Most discussion of troubleshooting, and especially training in formal troubleshooting procedures, tends to be domain specific, even though the basic principles are universally applicable.
Usually troubleshooting is applied to something that has suddenly stopped working, since its previously working state forms the expectations about its continued behavior. So the initial focus is often on recent changes to the system or to the environment in which it exists. (For example a printer that "was working when it was plugged in over there"). However, there is a well known principle that correlation does not imply causality. (For example the failure of a device shortly after it's been plugged into a different outlet doesn't necessarily mean that the events were related. The failure could have been a matter of coincidence.) Therefore troubleshooting demands critical thinking rather than magical thinking.
It's useful to consider the common experiences we have with light bulbs. Light bulbs "burn out" more or less at random; eventually the repeated heating and cooling of its filament, and fluctuations in the power supplied to it cause the filament to crack or vaporize. The same principle applies to most other electronic devices and similar principles apply to mechanical devices. Some failures are part of the normal wear-and-tear of components in a system.
A basic principle in troubleshooting is to start from the simplest and most probable possible problems first. This is illustrated by the old saying "When you see hoof prints, look for horses, not zebras", or to use another maxim, use the KISS principle. This principle results in the common complaint about help desks or manuals, that they sometimes first ask: "Is it plugged in and does that receptacle have power?", but this should not be taken as an affront, rather it should serve as a reminder or conditioning to always check the simple things first before calling for help.
A troubleshooter could check each component in a system one by one, substituting known good components for each potentially suspect one. However, this process of "serial substitution" can be considered degenerate when components are substituted without regards to a hypothesis concerning how their failure could result in the symptoms being diagnosed.
Simple and intermediate systems are characterized by lists or trees of dependencies among their components or subsystems. More complex systems contain cyclical dependencies or interactions (feedback loops). Such systems are less amenable to "bisection" troubleshooting techniques.
It also helps to start from a known good state, the best example being a computer reboot. A cognitive walkthrough is also a good thing to try. Comprehensive documentation produced by proficient technical writers is very helpful, especially if it provides a theory of operation for the subject device or system.

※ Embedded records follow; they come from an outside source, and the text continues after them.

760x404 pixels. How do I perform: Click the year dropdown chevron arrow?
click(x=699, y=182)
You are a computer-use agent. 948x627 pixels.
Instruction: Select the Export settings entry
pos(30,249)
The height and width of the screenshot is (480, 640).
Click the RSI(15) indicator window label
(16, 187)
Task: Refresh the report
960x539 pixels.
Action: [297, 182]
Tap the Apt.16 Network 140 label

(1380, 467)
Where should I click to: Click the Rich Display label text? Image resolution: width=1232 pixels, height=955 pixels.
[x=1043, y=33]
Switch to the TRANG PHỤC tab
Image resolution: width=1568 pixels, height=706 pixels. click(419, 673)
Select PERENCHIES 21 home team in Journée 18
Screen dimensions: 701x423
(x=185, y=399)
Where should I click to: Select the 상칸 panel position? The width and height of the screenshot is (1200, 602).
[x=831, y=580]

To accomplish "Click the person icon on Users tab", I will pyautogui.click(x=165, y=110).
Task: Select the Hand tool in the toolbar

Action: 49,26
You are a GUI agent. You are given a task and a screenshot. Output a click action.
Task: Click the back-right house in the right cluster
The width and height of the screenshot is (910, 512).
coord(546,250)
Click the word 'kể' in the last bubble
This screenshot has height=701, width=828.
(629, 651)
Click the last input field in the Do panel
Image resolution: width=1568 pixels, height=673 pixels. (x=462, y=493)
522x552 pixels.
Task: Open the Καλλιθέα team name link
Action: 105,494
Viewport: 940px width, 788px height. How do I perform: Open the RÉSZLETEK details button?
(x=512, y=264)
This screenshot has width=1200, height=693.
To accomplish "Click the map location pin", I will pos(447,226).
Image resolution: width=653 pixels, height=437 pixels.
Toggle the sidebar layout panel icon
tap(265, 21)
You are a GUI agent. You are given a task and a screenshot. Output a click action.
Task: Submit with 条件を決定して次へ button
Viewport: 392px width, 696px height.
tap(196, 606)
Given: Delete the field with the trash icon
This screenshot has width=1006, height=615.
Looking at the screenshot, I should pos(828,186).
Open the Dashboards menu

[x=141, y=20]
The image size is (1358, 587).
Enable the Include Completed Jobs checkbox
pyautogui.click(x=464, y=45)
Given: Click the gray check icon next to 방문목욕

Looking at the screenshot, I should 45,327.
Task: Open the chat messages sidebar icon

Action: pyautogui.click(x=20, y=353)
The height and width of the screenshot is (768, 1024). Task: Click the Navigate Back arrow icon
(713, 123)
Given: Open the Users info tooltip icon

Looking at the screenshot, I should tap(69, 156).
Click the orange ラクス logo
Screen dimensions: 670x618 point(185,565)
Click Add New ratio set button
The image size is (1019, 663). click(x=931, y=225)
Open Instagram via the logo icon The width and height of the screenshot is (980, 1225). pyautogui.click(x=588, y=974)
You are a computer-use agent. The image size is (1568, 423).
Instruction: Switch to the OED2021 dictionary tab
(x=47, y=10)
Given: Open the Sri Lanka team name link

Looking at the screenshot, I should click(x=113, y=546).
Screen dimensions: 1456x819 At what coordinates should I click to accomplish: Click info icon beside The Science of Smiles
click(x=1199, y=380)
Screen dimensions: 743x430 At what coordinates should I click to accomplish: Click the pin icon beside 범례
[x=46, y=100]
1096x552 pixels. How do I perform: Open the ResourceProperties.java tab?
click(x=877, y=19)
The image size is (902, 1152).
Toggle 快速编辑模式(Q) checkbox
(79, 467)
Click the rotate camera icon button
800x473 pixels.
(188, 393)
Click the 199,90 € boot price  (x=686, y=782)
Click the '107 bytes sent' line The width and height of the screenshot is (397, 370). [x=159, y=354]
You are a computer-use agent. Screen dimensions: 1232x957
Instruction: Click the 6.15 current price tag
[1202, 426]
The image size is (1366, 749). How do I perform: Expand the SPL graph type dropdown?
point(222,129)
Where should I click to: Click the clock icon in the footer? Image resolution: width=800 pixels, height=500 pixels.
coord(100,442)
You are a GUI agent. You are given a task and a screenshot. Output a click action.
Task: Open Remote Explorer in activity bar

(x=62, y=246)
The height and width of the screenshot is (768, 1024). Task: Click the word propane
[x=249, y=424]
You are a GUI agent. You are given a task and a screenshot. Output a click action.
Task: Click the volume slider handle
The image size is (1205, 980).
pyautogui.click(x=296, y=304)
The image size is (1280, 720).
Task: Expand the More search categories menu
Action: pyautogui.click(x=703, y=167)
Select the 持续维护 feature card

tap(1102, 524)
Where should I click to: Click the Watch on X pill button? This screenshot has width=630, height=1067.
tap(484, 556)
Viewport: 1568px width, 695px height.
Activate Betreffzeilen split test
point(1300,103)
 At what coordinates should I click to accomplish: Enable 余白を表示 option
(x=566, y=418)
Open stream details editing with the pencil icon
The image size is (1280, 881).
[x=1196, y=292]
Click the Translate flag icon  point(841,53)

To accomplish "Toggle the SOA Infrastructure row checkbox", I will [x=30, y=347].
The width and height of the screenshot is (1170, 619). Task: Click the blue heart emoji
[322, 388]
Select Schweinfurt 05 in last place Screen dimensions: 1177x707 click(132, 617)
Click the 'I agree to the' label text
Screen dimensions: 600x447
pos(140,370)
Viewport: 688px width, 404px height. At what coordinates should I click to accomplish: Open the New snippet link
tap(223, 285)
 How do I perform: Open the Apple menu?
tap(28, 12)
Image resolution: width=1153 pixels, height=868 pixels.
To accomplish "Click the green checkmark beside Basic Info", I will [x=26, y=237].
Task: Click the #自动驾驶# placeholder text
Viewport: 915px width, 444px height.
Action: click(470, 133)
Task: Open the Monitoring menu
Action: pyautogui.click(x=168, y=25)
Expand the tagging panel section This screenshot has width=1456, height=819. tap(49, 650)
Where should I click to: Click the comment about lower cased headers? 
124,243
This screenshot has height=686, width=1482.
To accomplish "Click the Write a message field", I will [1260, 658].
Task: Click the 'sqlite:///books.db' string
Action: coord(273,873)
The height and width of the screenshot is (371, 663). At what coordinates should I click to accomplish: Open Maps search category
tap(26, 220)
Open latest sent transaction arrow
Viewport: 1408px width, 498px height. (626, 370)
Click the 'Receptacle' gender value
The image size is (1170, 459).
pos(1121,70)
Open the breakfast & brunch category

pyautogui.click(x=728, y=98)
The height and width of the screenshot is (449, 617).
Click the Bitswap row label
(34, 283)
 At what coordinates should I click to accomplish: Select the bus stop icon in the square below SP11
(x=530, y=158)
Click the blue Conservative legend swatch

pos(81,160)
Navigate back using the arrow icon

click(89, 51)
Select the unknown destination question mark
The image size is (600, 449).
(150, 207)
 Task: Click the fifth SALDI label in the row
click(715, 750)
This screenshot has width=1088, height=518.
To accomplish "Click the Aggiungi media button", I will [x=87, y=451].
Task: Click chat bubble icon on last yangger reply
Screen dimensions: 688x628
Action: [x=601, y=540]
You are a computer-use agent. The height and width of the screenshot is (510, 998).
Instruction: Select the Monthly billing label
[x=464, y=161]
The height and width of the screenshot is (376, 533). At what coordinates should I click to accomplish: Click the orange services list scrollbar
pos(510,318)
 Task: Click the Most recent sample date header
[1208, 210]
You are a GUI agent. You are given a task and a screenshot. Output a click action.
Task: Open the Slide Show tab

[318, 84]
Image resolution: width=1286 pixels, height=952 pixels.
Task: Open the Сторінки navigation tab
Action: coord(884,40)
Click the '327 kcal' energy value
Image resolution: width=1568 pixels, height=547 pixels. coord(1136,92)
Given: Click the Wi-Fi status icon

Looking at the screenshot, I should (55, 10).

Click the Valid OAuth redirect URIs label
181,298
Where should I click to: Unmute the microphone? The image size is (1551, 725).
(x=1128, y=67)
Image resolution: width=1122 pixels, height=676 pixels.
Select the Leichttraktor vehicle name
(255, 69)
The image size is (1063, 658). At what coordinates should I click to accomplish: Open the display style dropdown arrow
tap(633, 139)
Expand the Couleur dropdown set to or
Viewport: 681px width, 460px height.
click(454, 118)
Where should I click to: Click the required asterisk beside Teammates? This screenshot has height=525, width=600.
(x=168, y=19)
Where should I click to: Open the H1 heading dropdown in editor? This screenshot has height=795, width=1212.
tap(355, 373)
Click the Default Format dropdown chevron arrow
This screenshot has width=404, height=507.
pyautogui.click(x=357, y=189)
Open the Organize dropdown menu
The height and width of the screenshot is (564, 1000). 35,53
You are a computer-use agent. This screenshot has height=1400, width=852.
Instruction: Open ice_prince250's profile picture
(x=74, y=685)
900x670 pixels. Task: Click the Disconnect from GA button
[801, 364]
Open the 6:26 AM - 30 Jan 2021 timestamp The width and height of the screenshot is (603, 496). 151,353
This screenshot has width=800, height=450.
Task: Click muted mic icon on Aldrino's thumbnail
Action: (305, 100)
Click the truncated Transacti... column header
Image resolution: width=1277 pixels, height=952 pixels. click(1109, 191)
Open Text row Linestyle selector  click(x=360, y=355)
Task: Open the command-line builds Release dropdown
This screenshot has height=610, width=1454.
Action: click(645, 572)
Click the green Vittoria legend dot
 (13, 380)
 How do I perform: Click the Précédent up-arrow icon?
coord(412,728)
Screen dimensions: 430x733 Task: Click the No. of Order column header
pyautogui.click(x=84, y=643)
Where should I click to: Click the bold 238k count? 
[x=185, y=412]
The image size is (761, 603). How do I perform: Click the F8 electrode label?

A common cause of problems is bad design, for example bad human factors design, where a device could be inserted backward or upside down due to the lack of an appropriate forcing function (behavior-shaping constraint), or a lack of error-tolerant design. This is especially bad if accompanied by habituation, where the user just doesn't notice the incorrect usage, for instance if two parts have different functions but share a common case so that it isn't apparent on a casual inspection which part is being used.
Troubleshooting can also take the form of a systematic checklist, troubleshooting procedure, flowchart or table that is made before a problem occurs. Developing troubleshooting procedures in advance allows sufficient thought about the steps to take in troubleshooting and organizing the troubleshooting into the most efficient troubleshooting process. Troubleshooting tables can be computerized to make them more efficient for users.
Some computerized troubleshooting services (such as Primefax, later renamed Maxserve), immediately show the top 10 solutions with the highest probability of fixing the underlying problem. The technician can either answer additional questions to advance through the troubleshooting procedure, each step narrowing the list of solutions, or immediately implement the solution he feels will fix the problem. These services give a rebate if the technician takes an additional step after the problem is solved: report back the solution that actually fixed the problem. The computer uses these reports to update its estimates of which solutions have the highest probability of fixing that particular set of symptoms.